Today, however, there’s life in the place that made Pabst Blue Ribbon a household name. In late April, the Brewhouse Inn and Suites opened in the historic building.

I had to be one of the first to stay there. So I booked a room just after it opened. “It’s as much of a museum as a hotel,” says general manager Pete Northard.

The hotel is on the western edge of downtown, with views of downtown Milwaukee and Lake Michigan. Inside, the huge copper brew kettles and stacks are at the center of a five-story sky-lighted atrium, surrounded by 90 guest rooms.

The main entrance is a floor below what was the main brewery floor. As you register, you’re actually standing under one of the kettles. When I signed in, I glanced upward into the polished insides.

The brewhouse was constructed of Cream City brick in 1882 by some of Milwaukee’s finest masons and ironworkers. At the time, Milwaukee had limited electricity, so the more than 300 windows were needed for light during the brewing process. Today they give nearly every guestroom a view of the city.

At the west end of the Kettle Atrium, a large stained glass window filters in colored light. The window depicts King Grambrinus, the unofficial patron saint of brewers. Rather miraculously, it avoided serious damage while the building sat vacant from 1996 to 2011. (It had been boarded over to protect it from weather and vandalism.)

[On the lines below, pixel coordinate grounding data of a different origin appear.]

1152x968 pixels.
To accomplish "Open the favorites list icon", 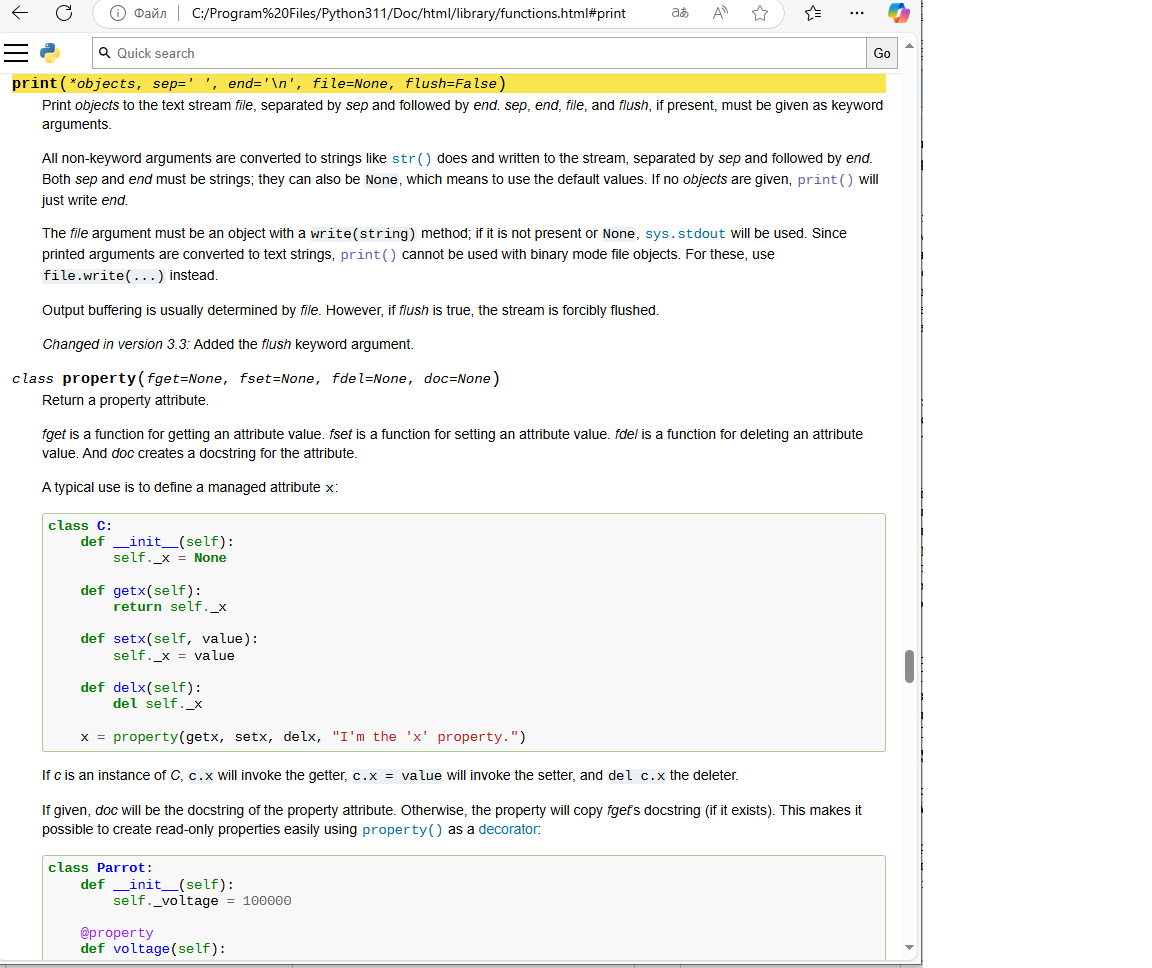I will (x=813, y=14).
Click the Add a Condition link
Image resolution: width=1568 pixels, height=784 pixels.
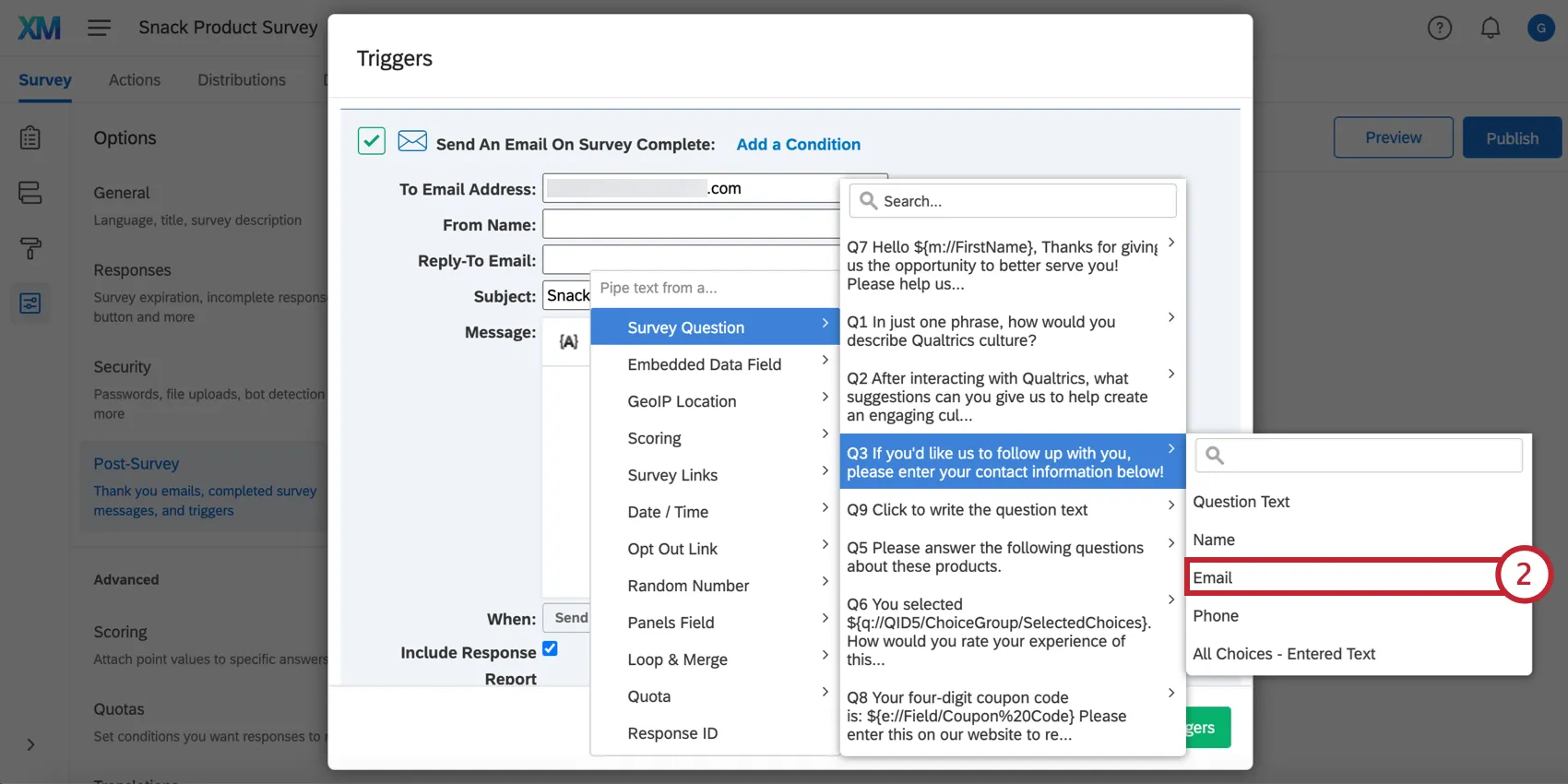(x=798, y=145)
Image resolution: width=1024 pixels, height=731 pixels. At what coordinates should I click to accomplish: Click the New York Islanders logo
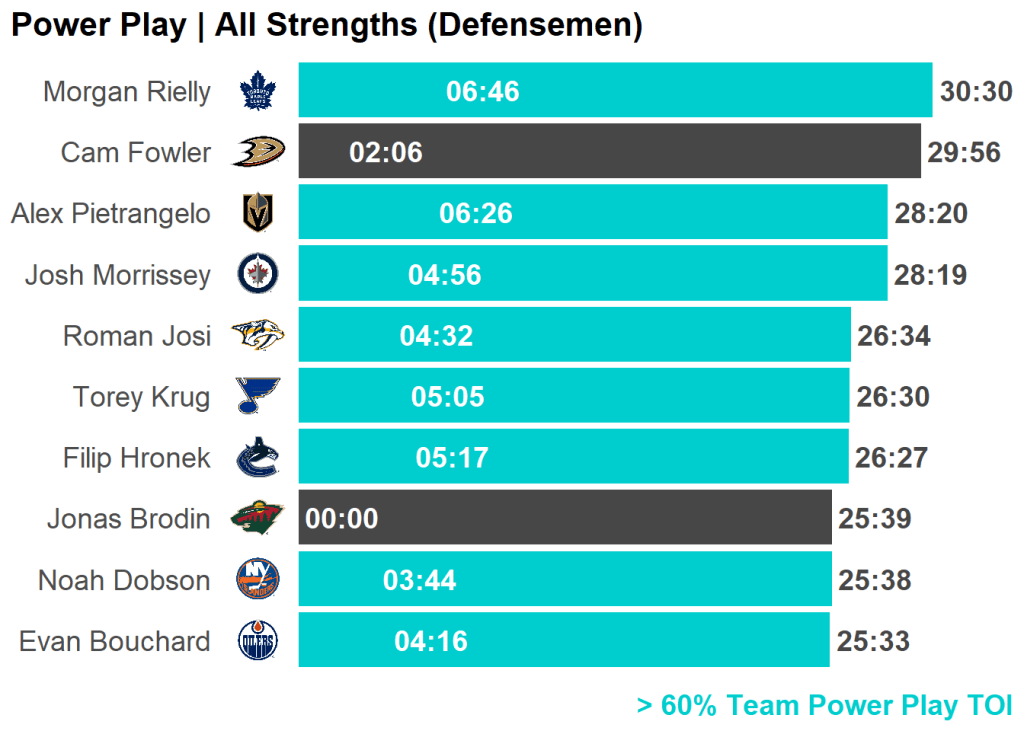tap(258, 581)
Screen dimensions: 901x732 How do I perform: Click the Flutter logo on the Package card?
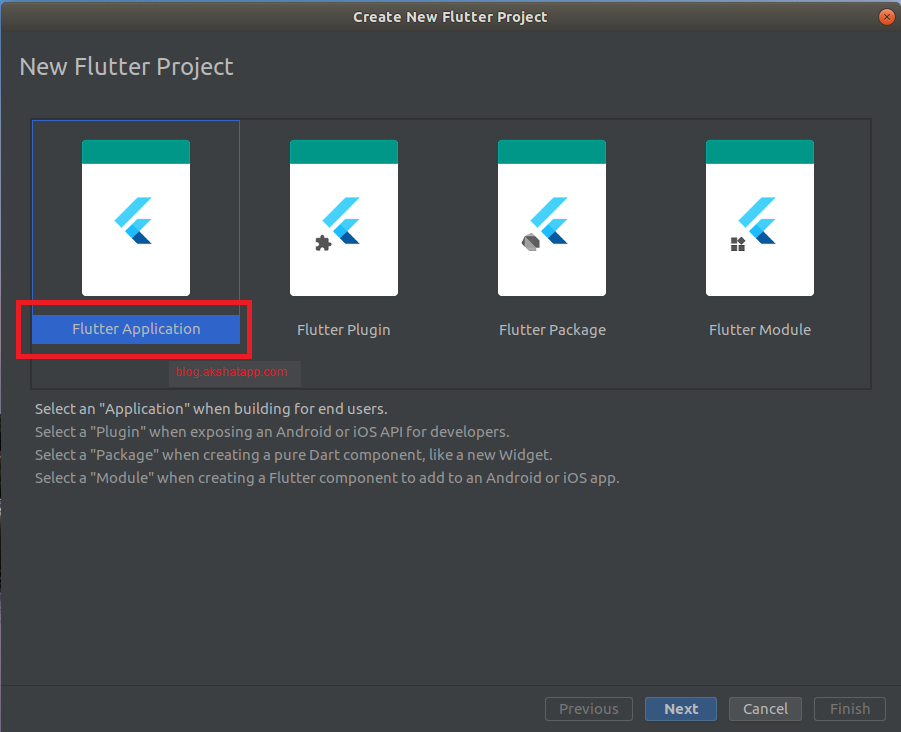[x=556, y=215]
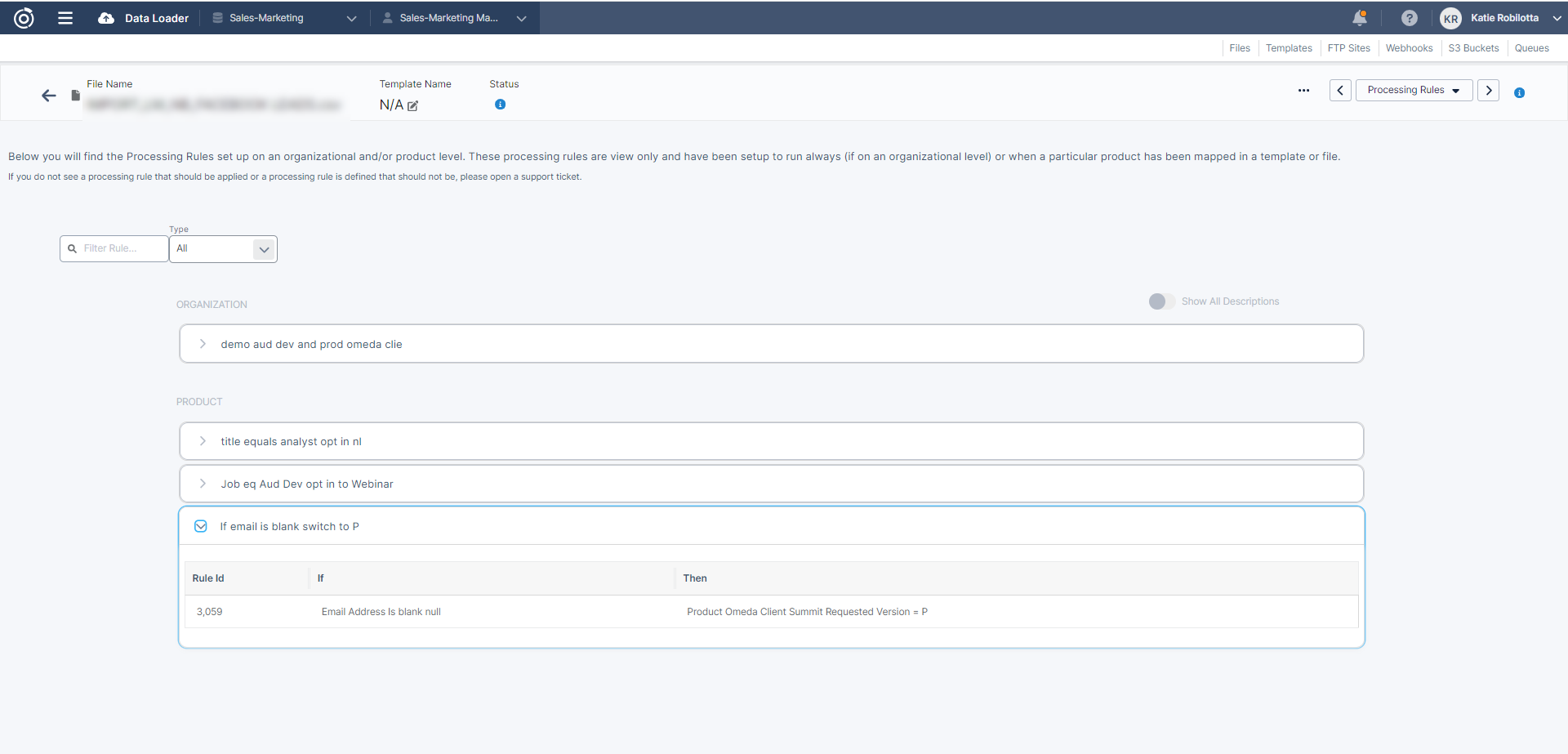The height and width of the screenshot is (754, 1568).
Task: Go to the Templates tab
Action: click(x=1289, y=48)
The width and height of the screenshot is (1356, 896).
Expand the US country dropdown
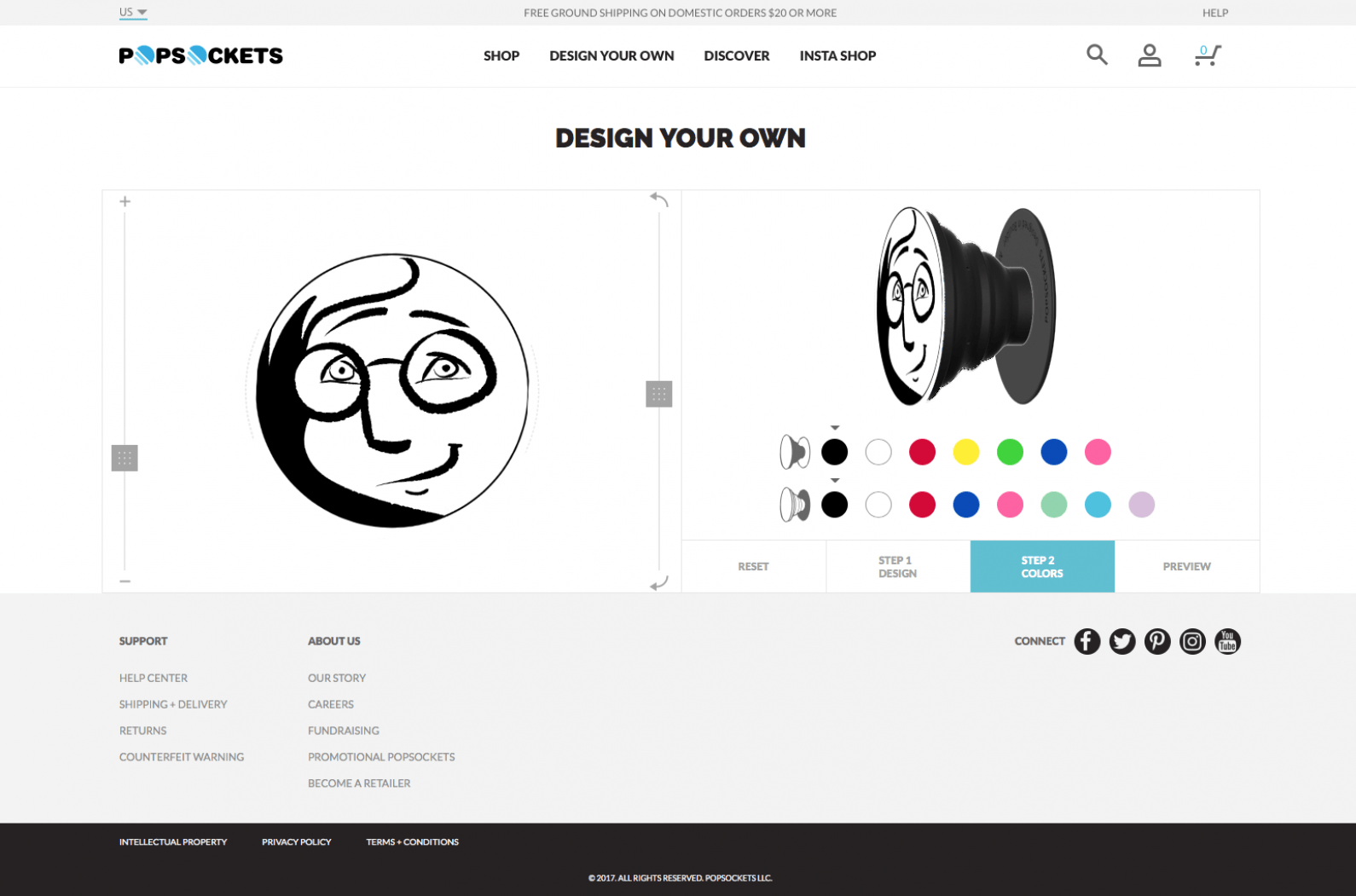coord(133,13)
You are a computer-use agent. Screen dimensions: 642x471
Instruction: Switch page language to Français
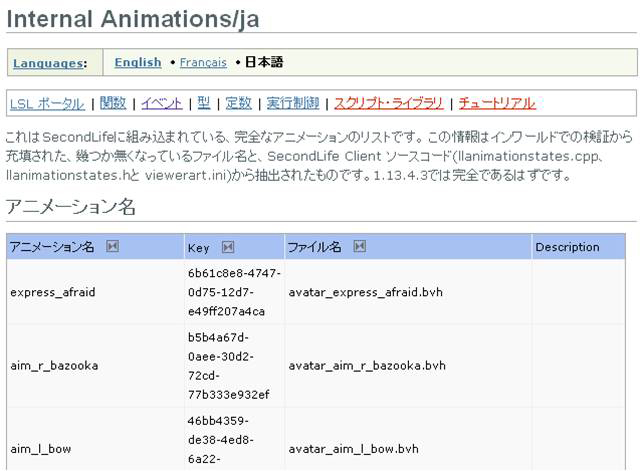pos(203,63)
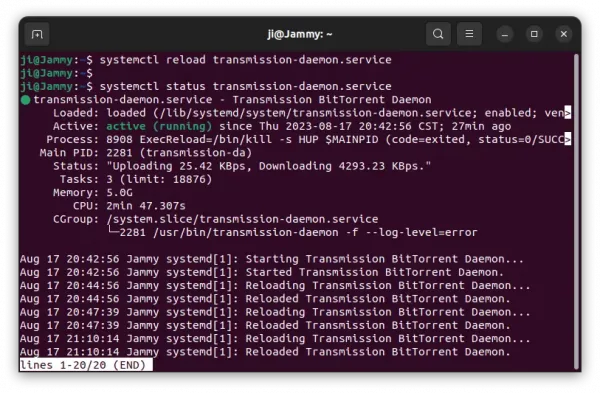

The massive renovation project lasted nearly two years and cost $20 million. The brewhouse is also on the National Registry of Historic Places, so the developer, Gorman & Company, had to take extra steps to maintain the original integrity of the building while transforming it into a hotel. Gorman was able to take advantage of historic preservation tax credits while working closely with the Wisconsin Historical Society to maintain many original fixtures. The in-room tables and headboards were repurposed from wood salvaged during renovations. The wood is from timber harvested from the Sheboygan area in the 1880s.

The Brewhouse Inn is composed mostly of one- and two-bedroom suites. The sixth, and top, floor includes the Baron suites, each with private terraces and incredible views of the city. Accommodations go for $189-$399 per night.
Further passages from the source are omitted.